Right heart overload

Thromboembolism of large branches of the pulmonary artery is accompanied by a sharp increase in pressure in the pulmonary artery, which creates a significant increase in resistance to the expulsion of blood from the right ventricle. This leads to the development of acute pulmonary heart disease, which can be compensated (without signs of right ventricular failure) or decompensated (acute right ventricular failure).

In case of massive embolism (75% or more), the resistance in the pulmonary artery system increases so significantly that the right ventricle is unable to overcome it and ensure normal cardiac output. This contributes to the development of arterial hypotension (with a simultaneous increase in central venous pressure).

Alveolar hypoxia and arterial hypoxemia

In pulmonary embolism (PE), moderate alveolar hypoxia may develop, which is caused by:

  • bronchospasm in the affected area (due to reflex effects on the bronchial muscles, as well as due to the release of bronchospasm mediators - leukotrienes, histamine, serotonin);
  • collapse of the respiratory sections of the lung in the pathological focus (due to the lack of perfusion and disruption of the production of alveolar surfactant).

Arterial blood oxygen saturation in pulmonary embolism (PE) is usually reduced, resulting in arterial hypoxemia. It is caused by intrapulmonary shunting of non-oxygenated blood from right to left in the affected area (bypassing the pulmonary artery system), as well as decreased perfusion of lung tissue.

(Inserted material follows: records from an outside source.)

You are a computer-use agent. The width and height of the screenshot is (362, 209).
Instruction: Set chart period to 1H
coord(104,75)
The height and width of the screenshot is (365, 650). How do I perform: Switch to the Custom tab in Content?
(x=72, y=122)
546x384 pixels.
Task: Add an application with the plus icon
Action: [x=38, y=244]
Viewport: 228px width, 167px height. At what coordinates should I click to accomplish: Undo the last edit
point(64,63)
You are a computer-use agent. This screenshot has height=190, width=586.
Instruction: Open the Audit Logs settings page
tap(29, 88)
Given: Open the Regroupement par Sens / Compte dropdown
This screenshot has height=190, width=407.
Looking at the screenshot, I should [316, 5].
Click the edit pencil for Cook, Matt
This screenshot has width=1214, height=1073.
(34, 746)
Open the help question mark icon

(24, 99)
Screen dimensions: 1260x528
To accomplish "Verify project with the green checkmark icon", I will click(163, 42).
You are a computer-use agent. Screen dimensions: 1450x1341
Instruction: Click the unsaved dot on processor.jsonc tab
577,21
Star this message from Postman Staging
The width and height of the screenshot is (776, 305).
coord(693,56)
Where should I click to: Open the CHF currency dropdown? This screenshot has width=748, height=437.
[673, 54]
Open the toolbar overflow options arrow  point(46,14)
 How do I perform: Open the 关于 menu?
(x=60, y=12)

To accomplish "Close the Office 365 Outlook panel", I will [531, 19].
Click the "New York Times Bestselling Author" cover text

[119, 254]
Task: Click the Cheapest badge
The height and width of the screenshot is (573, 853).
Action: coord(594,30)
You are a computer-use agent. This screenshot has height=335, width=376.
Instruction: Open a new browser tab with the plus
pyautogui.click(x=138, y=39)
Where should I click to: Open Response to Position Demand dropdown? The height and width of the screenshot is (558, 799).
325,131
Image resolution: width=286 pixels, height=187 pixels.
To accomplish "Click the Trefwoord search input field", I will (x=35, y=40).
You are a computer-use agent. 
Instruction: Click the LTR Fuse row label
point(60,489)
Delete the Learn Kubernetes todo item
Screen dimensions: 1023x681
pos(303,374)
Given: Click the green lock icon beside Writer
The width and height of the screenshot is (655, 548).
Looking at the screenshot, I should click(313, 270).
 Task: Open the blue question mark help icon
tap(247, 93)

Reflex effects on the cardiovascular system

Pulmonary embolism (PE) causes the development of a number of pathological reflexes that negatively affect the cardiovascular system. These are the pulmonary-coronary reflex (spasm of the coronary arteries), the pulmonary-arterial reflex (dilation of the arteries and a drop in blood pressure, sometimes leading to collapse), and the pulmonary-cardiac reflex (development of severe bradycardia, and in severe cases, even reflex cardiac arrest is possible).

Decreased cardiac output

A decrease in cardiac output largely determines the clinical symptoms of pulmonary embolism (PE). It is caused by mechanical obstruction of the pulmonary vascular bed and the resulting decrease in blood flow to the left ventricle, which is also facilitated by a decrease in the functional reserves of the right ventricle. A reflex drop in arterial pressure also plays a major role in reducing cardiac output.

A decrease in cardiac output is accompanied by a decrease in blood flow in vital organs - the brain, kidneys, as well as in the coronary arteries, and often the development of shock.

Development of pulmonary infarction

According to Moser (1987), pulmonary infarction does not develop often - in less than 10% of cases of pulmonary embolism (PE). Schlant and Alexander (1995) indicate that pulmonary infarction occurs when distal emboli cause complete occlusion of a small-diameter branch of the pulmonary artery. In acute proximal pulmonary embolism, infarction is rare. This is due to the fact that the pulmonary parenchyma is supplied with oxygen from four sources: the airways, pulmonary arteries, collateral blood flow from the bronchial arteries, and reverse diffusion from the pulmonary veins. However, with a preceding regional disorder of blood flow in the bronchial arteries, pulmonary infarction in pulmonary embolism (PE) occurs much more often. Left ventricular failure, mitral stenosis, and chronic obstructive pulmonary diseases also predispose to the development of pulmonary infarction.

A decrease in surfactant production plays an important role in the development of pulmonary infarction.

In pulmonary embolism (PE), fibrinolysis is activated in the first days, and fresh thromboemboli begin to dissolve. This process continues for about 10-14 days. Complete lysis of thrombi in the pulmonary artery occurs within a few weeks. However, not all emboli are lysed - sometimes the thrombus quickly organizes and its lysis becomes impossible. As microcirculation in the lungs improves, surfactant production is restored, which contributes to the rapid disappearance of pathomorphological and clinical manifestations of pulmonary infarction.